* **READING TEXT**
● ● ● ● ● ● ●

The student works in particular I found fascinating - Pollock was by no
stretch of the imagination a natural draftsman and seems to have
struggled in the shadow of virtually everyone from his brothers to
Picasso, trying on different styles before hitting his stride for the
brief period that things seemed to really work for him. Although it is
only conjecture, I think that lack of innate draftsmanship combined with
his desire to work with images (whatever its basis) really pushed him
into new forms of expression, much as similar issues influenced
Cezanne's development.
Regards;
Chris
> The biographer's
> job is the same as that of art historian: to report, not to analyze.
I would have to disagree with this statement. A biographer's job is to paint a
human picture of the life of their chosen subject. Sometimes a biographer will
go too far in the analysis of their subject, no doubt, but the key is finding
a balance between relaying the factual information and then doing a
psychological analysis based on these facts. Any good biographer will have
substantial knowledge on their subject and a decent understanding of the
processes of the human and social psyche. Human life is not just the result of
mechanical processes and facts. It is much more organically complex.
lissa
You wrote:
>
> But surely this is not surprising. History also suggests that the idea of
> photographic painting began with Manet. Wrong indeed. The influence of
> photographic means in painting (the use of a camera lucida) goes back much
> farther than that.
>
There's some interesting info on both the camera obsura and camera
lucida at:
http://www.newcastle.edu.au/department/fad/fi/woodrow/an-orig2.htm
(particularly w/r to Hockney's claim).
I'm not too sure whether the use of either camera is considered
photographic, since they both precede the invention of the photographic
camera. OTOH, certainly mechanical aids to drawing have existed for
centuries (see, for example, Durer's woodcut of "An Artist Drawing a
Seated Man", 1525), as well as the page mentionned above.
Regards;
Chris
I think I agree with you re the analysis bit. As lissa points out, it
is important for the biographer to go beyond dates and events - to find
the humanity in the subject - but I don't think you'd disagree with that
either. Certainly it makes you wonder why they'd create details like the
one you mention (unless it was dug out of his psychiatrist's notes);
after all, if seeing one's father pee patterns in the snow turned one
into a Pollock, then Pollock's would be a dime a dozen...
I didn't know you were a Burrough's fan (or at least reader); sometimes
I find he's bang on in his writing, and sometimes one wonder's what he
is on. (Well, not really LOL). A favourite quote from him is from Naked
Lunch - that boredom is the result of unresolved tension.
Cheers;
Chris
Dan Fox wrote:
>
> Hi, C&M --
>
> I read the big Pollock tome when it came out originally and agree pretty
> much with what you both have said. My main objection to this book (as to
> many bios) is the analysis, Freudian or otherwise, to which the authors
> subject the artist. The notion that Pollock's mature style originated in
> his seeing his father urinating in patterns is just silly. The biographer's
> job is the same as that of art historian: to report, not to analyze.
>
> One of the more interesting bios (but strangely not often quoted) is
> Potter, Jeffry, 'To a Violent Grave: An Oral Biography of Jackson Pollock.'
> Pushcart Press. NY: 1987. There is also a Putnam hardcover. What is
> interesting here is to read the same incident as reported by different
> people around Pollock. The different 'eye-witness reports' bolster William
> Burroughs's statement - 'all history is fiction!'
>
> Happy Easter/Passover.

● ● ● ● ● ● ●

* **GIVEN MATERIAL**

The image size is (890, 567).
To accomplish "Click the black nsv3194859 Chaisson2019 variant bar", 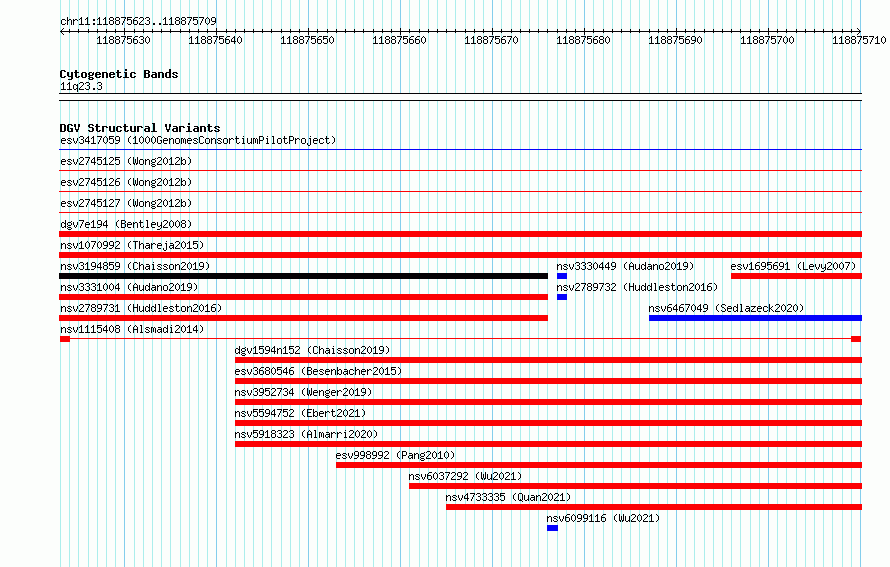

● ● ● ● ● ● ●

* **DIRECTIVE 1**
In the Pollock discussion, what quotation from Naked Lunch does Chris name as a favorite?
* **DIRECTIVE 2**
Pick up the Pollock discussion after its final line and continue it.

* **EXERCISE RESULT 1**
That boredom is the result of unresolved tension.

* **EXERCISE RESULT 2**
>
> There's some interesting info on both the camera obsura and camera
> lucida at:
> http://www.newcastle.edu.au/department/fad/fi/woodrow/an-orig2.htm
> (particularly w/r to Hockney's claim).
Thanks for the link. I loved the article on Hockney's claim in the New York
Post (I think that is where it was).
> I'm not too sure whether the use of either camera is considered
> photographic, since they both precede the invention of the photographic
> camera. OTOH, certainly mechanical aids to drawing have existed for
> centuries (see, for example, Durer's woodcut of "An Artist Drawing a
> Seated Man", 1525), as well as the page mentionned above.
Yeah, I am not sure either, but the technology is the same isn't it? It's just
that the image ends up being projected onto a film or light sensitive paper
which reacts to light rather than just being used to create an image that can
be traced onto paper.
>
>
> Regards;
>
> Chris
http://www.geocities.com/SoHo/Museum/4736/index.html
Regards;
Chris
Probably far too many for my own good :) I tend to prefer biographies of
artists before the twentieth century - partly because my own taste runs
to more classical art, and partly because so much less is known about
their day to day lives that it is difficult to pad the books with
trivia, and the authors have to content themselves with analyzing the
works and their context. There are exceptions to this - for example, my
nomination for the absolute worst artist biography I have ever tried to
read -"M., the Man Who Became Caravaggio". (I'm not including Stone's
novelizations, which are a class by themselves.)
As for favourites, here's a few:
"Hans Holbein, the Portrait of an Unknown Man", by Derek Wilson. Holbein
is one of my favourite artists, and it is unfortunate that very little
is actually known about his life. Wilson has done a great job though of
analyzing his work in terms of what we know of his associates
(particularly Thomas More and Erasmus), and in exploring the expression
of the Reformation in his work.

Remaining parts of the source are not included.